* **WHAT TO DO**
1. What GPU teraflops rating does the Stadia article give for the Xbox One X?
2. Sum up the Stadia article in two sentences.
3. Retype the Stadia article between "Games like Doom" and "for any developers.", inclusive.

═════ EXCERPT TO READ

#GDC2019 Google Stadia Announced; Boasted to Be Powerful Future of Gaming
As you can imagine, there was a lot of buzz surrounding Google’s gaming event. This was due to a mixture of rumours in regards to a new console and news regarding their prolific new employees. However, the strongest and most accurate of these rumours was the suggestion that their new product would be a streaming platform.
Officially called Stadia, the platform is boasted to be powered by 10.7 GPU teraflops worth of graphical prowess, making it much more powerful than an Xbox One X, which currently sits at a 6.0 rating. Interestingly, the 10.7 figure is only with one GPU, as by using more than one, Google aims to make intensive rendering tasks like water simulation, physics and more, much easier, and more realistic; ultimately allowing you to play games at 4K 60fps.
Games like Doom Eternal were confirmed for the platform, with Ubisoft confirming their commitment to the platform. Not to mention, it comes with Unreal Engine, Crytek and Unity support, which are some of the most popular engines for games out there, pretty much making it a straightforward undertaking for any developers.

══════════
═════ PROVIDED RECORDS

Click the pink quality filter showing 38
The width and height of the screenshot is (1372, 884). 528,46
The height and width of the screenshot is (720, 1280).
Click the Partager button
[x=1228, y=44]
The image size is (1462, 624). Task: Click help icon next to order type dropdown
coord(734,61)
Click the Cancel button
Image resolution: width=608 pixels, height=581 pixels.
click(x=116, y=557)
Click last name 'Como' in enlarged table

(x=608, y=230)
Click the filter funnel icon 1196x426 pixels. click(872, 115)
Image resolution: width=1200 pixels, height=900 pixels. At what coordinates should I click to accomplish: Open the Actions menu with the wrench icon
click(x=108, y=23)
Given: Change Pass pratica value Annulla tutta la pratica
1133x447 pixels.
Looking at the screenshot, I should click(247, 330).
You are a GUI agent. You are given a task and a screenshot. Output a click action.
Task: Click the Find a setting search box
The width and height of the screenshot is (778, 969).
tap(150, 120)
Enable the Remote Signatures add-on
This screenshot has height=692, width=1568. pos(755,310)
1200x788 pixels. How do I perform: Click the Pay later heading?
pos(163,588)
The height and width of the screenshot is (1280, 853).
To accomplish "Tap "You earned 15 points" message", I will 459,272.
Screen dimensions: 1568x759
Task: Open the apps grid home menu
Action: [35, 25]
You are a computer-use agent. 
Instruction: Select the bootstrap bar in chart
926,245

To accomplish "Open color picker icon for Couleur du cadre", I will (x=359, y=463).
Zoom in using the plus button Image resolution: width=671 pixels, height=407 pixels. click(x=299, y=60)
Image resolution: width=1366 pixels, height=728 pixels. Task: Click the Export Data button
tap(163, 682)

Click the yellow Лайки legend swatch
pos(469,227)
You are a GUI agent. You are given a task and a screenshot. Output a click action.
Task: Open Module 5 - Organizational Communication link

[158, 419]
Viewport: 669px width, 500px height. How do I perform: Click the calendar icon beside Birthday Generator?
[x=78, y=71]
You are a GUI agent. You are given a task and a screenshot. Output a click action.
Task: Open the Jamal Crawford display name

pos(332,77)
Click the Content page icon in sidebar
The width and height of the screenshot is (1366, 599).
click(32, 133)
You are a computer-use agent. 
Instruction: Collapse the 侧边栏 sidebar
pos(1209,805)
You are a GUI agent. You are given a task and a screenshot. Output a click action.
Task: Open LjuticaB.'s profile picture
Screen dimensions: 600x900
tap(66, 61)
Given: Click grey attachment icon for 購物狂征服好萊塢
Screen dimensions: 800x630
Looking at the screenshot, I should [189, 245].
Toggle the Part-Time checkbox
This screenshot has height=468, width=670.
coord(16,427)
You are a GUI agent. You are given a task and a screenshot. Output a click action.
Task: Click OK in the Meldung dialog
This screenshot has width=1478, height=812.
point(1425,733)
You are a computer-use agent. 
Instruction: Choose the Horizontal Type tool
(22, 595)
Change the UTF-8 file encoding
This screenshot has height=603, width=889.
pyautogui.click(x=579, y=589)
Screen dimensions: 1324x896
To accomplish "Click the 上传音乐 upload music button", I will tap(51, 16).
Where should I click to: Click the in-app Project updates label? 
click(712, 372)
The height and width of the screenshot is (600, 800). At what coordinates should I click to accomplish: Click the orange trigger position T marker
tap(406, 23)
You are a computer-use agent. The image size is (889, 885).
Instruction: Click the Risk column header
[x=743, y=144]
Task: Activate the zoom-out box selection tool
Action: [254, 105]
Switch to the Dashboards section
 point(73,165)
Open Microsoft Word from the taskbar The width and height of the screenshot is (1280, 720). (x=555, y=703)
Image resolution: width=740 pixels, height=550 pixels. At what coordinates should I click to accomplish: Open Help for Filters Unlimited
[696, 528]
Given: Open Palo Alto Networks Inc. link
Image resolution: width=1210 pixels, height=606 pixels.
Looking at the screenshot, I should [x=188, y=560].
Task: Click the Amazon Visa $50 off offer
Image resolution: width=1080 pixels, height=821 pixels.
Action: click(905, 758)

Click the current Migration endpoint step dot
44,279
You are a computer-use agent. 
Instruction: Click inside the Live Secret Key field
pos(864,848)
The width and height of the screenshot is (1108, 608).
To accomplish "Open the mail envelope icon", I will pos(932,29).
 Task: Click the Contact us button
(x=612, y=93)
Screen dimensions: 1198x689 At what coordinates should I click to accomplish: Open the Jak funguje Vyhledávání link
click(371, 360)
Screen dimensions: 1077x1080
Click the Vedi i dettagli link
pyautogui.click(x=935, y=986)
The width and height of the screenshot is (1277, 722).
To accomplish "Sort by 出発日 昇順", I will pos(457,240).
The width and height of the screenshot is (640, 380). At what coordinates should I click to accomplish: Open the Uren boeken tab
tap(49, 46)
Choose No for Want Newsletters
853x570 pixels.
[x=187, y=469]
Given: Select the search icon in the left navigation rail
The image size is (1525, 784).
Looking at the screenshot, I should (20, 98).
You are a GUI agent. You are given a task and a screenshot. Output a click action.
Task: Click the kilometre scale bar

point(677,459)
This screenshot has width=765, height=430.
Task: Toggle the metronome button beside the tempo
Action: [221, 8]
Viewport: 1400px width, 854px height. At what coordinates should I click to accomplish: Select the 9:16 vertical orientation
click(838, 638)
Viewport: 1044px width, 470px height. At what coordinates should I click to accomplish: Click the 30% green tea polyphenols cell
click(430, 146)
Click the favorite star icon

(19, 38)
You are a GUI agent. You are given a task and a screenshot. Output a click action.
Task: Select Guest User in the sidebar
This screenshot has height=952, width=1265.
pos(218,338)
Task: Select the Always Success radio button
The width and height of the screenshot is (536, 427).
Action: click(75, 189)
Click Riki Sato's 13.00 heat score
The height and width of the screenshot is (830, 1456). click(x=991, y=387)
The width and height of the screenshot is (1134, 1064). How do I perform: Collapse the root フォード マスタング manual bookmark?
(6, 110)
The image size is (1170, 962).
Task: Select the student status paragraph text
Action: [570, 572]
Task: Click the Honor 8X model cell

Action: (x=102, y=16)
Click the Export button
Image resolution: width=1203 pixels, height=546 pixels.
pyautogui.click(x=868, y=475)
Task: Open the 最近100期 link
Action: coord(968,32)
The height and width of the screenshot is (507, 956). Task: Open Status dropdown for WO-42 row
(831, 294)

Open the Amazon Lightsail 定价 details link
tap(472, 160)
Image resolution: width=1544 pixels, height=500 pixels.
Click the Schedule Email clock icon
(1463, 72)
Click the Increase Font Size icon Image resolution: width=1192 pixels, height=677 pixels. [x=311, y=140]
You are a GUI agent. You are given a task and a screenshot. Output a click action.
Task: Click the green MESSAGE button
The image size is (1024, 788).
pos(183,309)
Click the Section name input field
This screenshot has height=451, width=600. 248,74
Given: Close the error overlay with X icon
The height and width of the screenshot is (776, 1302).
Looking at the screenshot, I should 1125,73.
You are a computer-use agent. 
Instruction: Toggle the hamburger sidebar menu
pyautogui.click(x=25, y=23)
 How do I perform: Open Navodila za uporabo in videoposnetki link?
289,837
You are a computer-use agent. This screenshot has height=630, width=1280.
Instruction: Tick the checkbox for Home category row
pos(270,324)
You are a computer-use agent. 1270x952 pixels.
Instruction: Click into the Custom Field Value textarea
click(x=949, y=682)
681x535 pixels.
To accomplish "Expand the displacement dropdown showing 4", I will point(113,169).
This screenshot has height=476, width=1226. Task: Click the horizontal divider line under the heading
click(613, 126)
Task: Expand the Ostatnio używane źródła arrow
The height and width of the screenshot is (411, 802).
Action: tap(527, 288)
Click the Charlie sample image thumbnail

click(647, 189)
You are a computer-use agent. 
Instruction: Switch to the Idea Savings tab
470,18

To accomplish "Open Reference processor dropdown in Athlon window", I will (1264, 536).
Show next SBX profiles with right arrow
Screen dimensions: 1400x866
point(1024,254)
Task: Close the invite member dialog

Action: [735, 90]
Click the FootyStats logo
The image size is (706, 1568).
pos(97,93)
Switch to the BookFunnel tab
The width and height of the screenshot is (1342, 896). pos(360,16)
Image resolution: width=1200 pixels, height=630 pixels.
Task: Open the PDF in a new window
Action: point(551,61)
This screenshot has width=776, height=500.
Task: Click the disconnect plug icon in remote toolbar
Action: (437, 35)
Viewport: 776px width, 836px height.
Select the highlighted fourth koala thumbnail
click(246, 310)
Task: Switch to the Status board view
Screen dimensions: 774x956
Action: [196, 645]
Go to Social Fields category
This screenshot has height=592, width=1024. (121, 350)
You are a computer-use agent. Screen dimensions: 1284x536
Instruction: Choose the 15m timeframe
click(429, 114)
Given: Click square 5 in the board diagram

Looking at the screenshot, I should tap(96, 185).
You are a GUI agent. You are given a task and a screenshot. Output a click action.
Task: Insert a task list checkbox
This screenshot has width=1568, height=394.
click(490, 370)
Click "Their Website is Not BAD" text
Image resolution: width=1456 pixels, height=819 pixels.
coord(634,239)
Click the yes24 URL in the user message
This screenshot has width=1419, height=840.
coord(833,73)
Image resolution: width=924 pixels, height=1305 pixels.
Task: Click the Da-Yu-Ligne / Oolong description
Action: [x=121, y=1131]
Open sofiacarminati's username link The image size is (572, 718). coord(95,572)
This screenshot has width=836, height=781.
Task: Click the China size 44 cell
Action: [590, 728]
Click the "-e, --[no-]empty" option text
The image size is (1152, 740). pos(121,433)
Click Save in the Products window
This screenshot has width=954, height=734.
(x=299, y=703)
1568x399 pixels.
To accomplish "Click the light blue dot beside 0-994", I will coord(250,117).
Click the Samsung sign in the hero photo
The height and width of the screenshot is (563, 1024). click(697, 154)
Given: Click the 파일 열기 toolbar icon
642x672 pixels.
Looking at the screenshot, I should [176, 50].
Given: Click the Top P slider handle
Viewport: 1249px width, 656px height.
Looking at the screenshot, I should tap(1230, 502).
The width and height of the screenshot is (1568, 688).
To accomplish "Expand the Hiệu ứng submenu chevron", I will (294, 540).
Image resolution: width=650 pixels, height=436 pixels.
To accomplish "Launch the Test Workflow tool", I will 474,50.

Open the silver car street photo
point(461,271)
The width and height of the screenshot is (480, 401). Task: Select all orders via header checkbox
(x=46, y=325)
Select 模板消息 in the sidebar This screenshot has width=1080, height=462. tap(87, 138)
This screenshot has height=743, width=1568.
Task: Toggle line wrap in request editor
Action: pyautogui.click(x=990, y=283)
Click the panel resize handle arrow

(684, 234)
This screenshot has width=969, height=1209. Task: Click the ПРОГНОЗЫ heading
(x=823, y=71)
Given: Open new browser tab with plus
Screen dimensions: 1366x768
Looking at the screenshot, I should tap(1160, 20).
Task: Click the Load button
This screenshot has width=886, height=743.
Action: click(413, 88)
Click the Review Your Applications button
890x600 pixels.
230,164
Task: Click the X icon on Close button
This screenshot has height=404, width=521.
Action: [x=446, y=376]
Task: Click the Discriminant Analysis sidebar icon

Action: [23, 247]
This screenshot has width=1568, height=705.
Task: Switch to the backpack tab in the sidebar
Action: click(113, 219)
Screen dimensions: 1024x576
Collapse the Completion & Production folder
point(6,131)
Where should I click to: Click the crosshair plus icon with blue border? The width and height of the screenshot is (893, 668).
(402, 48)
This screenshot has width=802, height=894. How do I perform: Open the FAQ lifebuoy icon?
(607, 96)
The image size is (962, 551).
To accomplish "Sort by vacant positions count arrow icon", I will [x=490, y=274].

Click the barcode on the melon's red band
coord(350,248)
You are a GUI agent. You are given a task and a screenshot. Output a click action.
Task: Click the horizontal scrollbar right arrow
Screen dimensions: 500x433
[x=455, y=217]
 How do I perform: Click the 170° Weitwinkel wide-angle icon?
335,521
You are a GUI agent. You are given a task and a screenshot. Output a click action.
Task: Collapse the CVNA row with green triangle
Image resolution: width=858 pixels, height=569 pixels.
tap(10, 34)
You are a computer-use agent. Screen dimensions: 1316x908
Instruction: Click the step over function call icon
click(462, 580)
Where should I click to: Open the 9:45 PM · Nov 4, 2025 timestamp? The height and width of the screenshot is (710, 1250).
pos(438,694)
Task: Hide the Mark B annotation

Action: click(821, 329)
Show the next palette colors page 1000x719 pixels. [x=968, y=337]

══════════

* **EXERCISE RESULTS**
1. 6.0

2. Google announced Stadia, a streaming platform it says runs on 10.7 GPU teraflops with a single GPU, far more than the Xbox One X's 6.0. With more than one GPU, Google aims to make demanding rendering easier and more realistic for 4K 60fps play, and Doom Eternal, Ubisoft's commitment and support for Unreal Engine, Crytek and Unity were confirmed.

3.
Games like Doom Eternal were confirmed for the platform, with Ubisoft confirming their commitment to the platform. Not to mention, it comes with Unreal Engine, Crytek and Unity support, which are some of the most popular engines for games out there, pretty much making it a straightforward undertaking for any developers.